With this system we can identify the valid state transitions, necessary when the computer searches for a solution. From our current state we can flip the 8 bit only (send the boat across by itself) or flip the 8 bit and one other bit (send the boat to the other bank with a single object). These valid transitions are kept in a 16X16 Moves boolean array with he first index representing the "from" state and the second index representing the "to" state. So if we send the boat and the duck across from the initial state, State would change from 0 to 10 (8 bit plus 2 bit) and moves[0,10] would contain a value of "true" telling us that this is a valid move.
A Loser boolean array identifies states thatare losing positions. For example 6 (binary 0110) represents the fox and duck alone on the right bank, definitely a no-no. For the program solution search we just never go to state N if loser[N] is true. In user play, we'll give the player a message that he lost and why if he moves to a losing position.
One other 16 entry boolean array, Visited, keeps track of states we've visited during the program solution phase top avoid looping. (The human player can loop for as long as he wants.)

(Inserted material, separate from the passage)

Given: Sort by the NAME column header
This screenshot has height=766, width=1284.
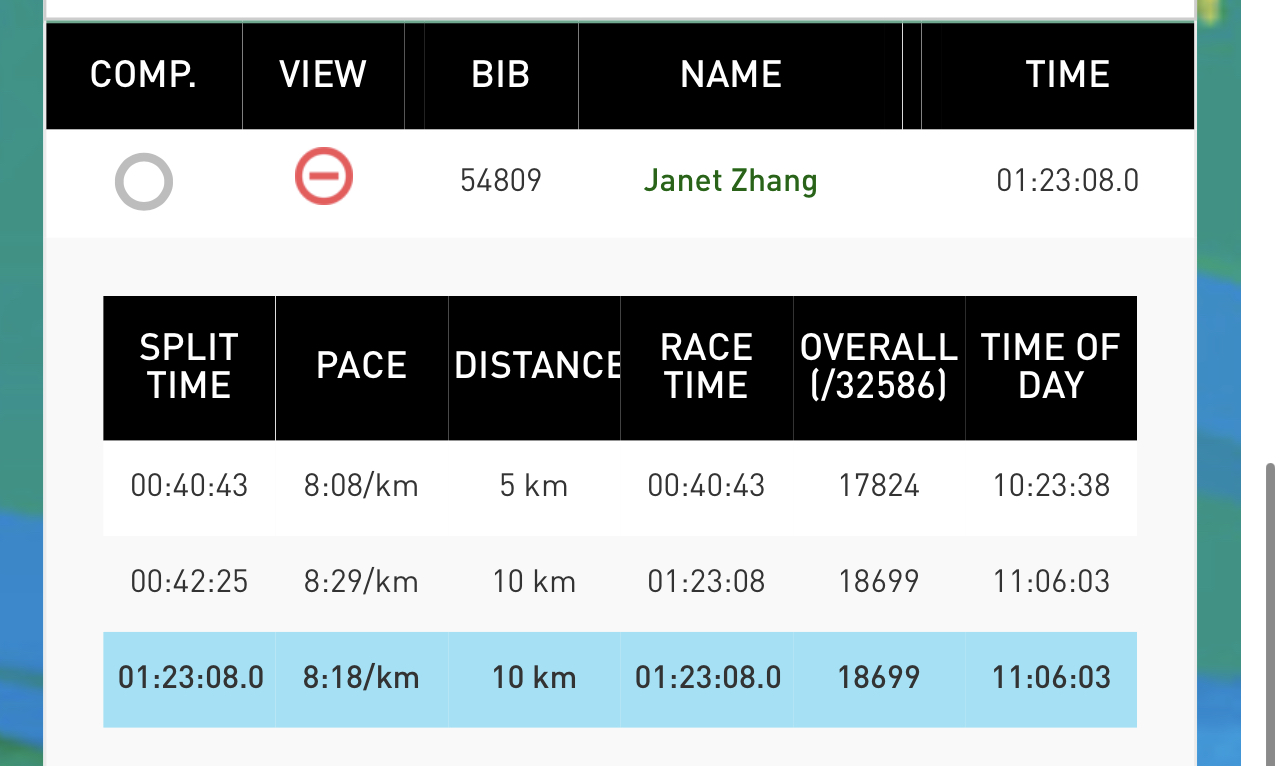Looking at the screenshot, I should coord(731,75).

Bits can be turned on by adding 1,2,4 or 8 if you know that the bit is not on. Similarly they can be turned off by subtracting 1,2,4 or 8 once you are sure that the bit is on. If a bit needs to be set to 1 regardless of it's present state then OR can be used. N OR 8 will turn the 8 bit on and leave the other bits unchanged. To turn a bit off, AND the field with a mask that has 0 's in the bit positions to be turned off and 1's everywhere else. So N AND 7 will turn the 8 bit off for example. To flip a bit, the "exclusive or", XOR, operation will do the trick. The mask in this case need 1's in bit positions to be flipped. N XOR 8 will flip the 8 bit from 0 to 1 or 1 to 0. Bits can be tested in a loop by setting a Mask to 1 and using SHL (shift left) to move the position to be tested by one position to the left each time through the loop. You'll find most of these techniques used here.

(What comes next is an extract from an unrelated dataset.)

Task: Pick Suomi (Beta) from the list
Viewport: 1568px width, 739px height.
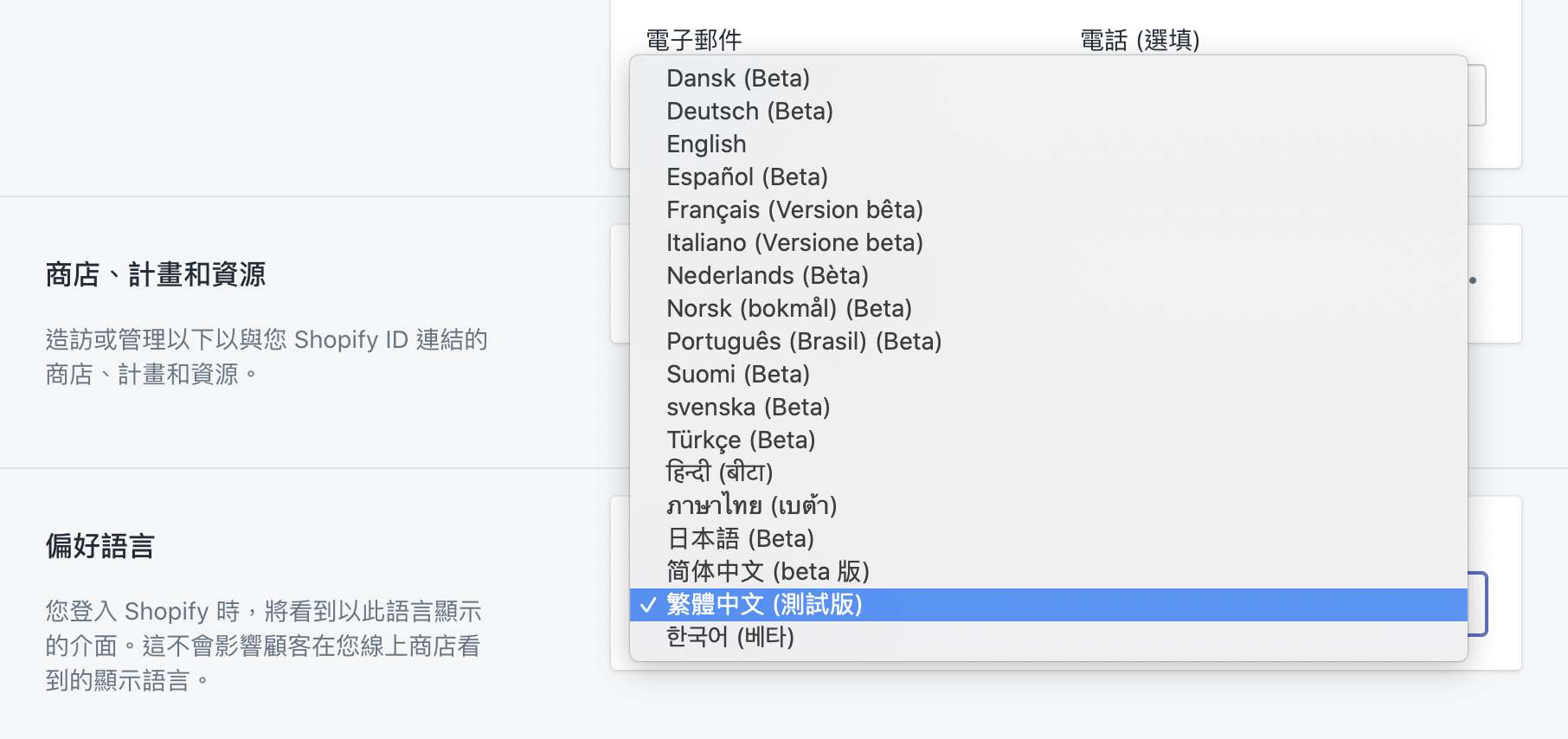Action: click(737, 375)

The idea for the graphics was borrowed from this Strawberry McCaw puzzle page. (also some of the images although I did find a different fox and duck). Thanks Strawberry. A little stretching, cropping, etc. produced 7 usable images: fox, duck, corn without birds, corn with birds (right bank image), boat, tree-line, and river. The fox, duck and boat appear twice, left and right banks, but not visible at the same time. So the TPanel used to contain the picture has a total of 10 TImage controls. For user play, two OnClick exits handle left and right images. Left side images are named LEFTxxx so we can use a common routine to handle the OnClick event performing such common tasks as making sure that the boat is on the left side, making the left boat image invisible and the right boat image visible, setting sender image to invisible, checking for winning/losing position after the move, etc. Additionally, tests like If Sender is LeftFox then .. are used to set the right corresponding image to visible and adjust the State value. Procedure CheckLoser checks for losing (and winning) states and issues messages and changes mode value as appropriate.
To solve the puzzle programmatically we'll use recursive calls to a MakeMoves procedure which takes a "From" state and a Path stringlist as inputs and searches for an unvisited "to" state that is a valid move from this state and not a losing position. If one is found, mark it as visited, add it to the path and call MakeMoves again with the new state as "from". We'll stop and return true if State equals15 (every thing on the right). We'll return false if no unvisited states remain. It works like magic and still surprises me the first time I see the solution displayed.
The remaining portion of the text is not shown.